____ Extracted records
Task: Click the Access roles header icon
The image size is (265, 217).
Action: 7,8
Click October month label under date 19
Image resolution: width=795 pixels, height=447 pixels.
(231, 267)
________
- [Work request]
Return the records in full, exactly as they read.

- [Solution for this task]
Task: Click the Access roles header icon
The image size is (265, 217).
Action: 7,8
Click October month label under date 19
Image resolution: width=795 pixels, height=447 pixels.
(231, 267)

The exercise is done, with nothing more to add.